Information shown start

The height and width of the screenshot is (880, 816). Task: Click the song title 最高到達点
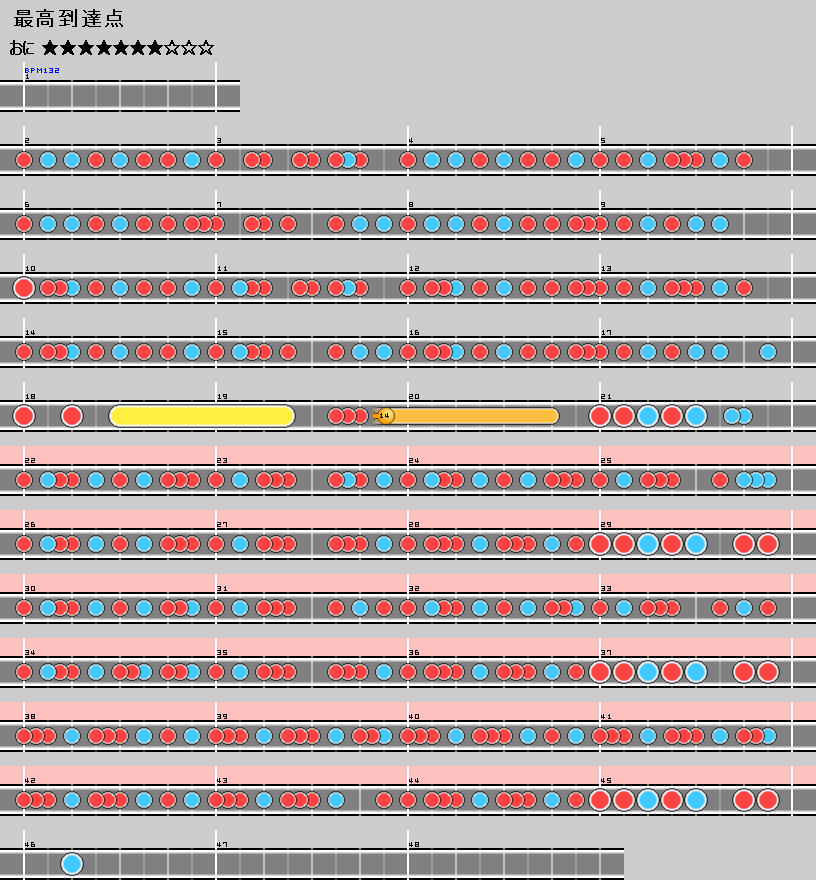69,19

Information shown end
Information shown start

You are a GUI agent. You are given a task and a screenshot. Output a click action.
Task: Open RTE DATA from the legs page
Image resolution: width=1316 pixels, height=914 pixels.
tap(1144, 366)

Information shown end
Information shown start

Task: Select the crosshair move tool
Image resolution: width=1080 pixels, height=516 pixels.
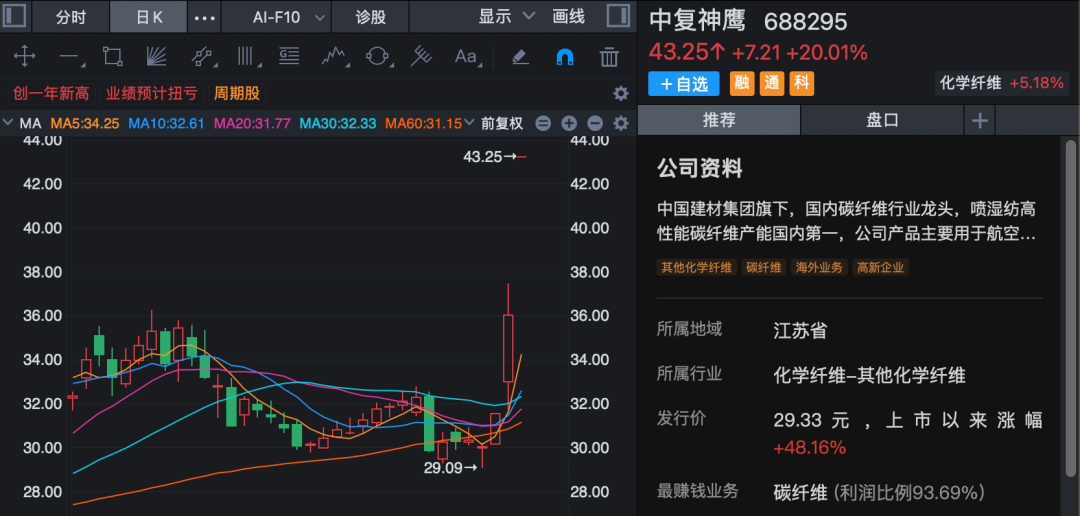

Information shown end

## Work to be completed
Reproduce the records between the lines holding "You are a GUI" and "tap(1144, 366)", inclusive, swapping "legs page" for "wings page" and leaving everything else unchanged.

## Output of the task
You are a GUI agent. You are given a task and a screenshot. Output a click action.
Task: Open RTE DATA from the wings page
Image resolution: width=1316 pixels, height=914 pixels.
tap(1144, 366)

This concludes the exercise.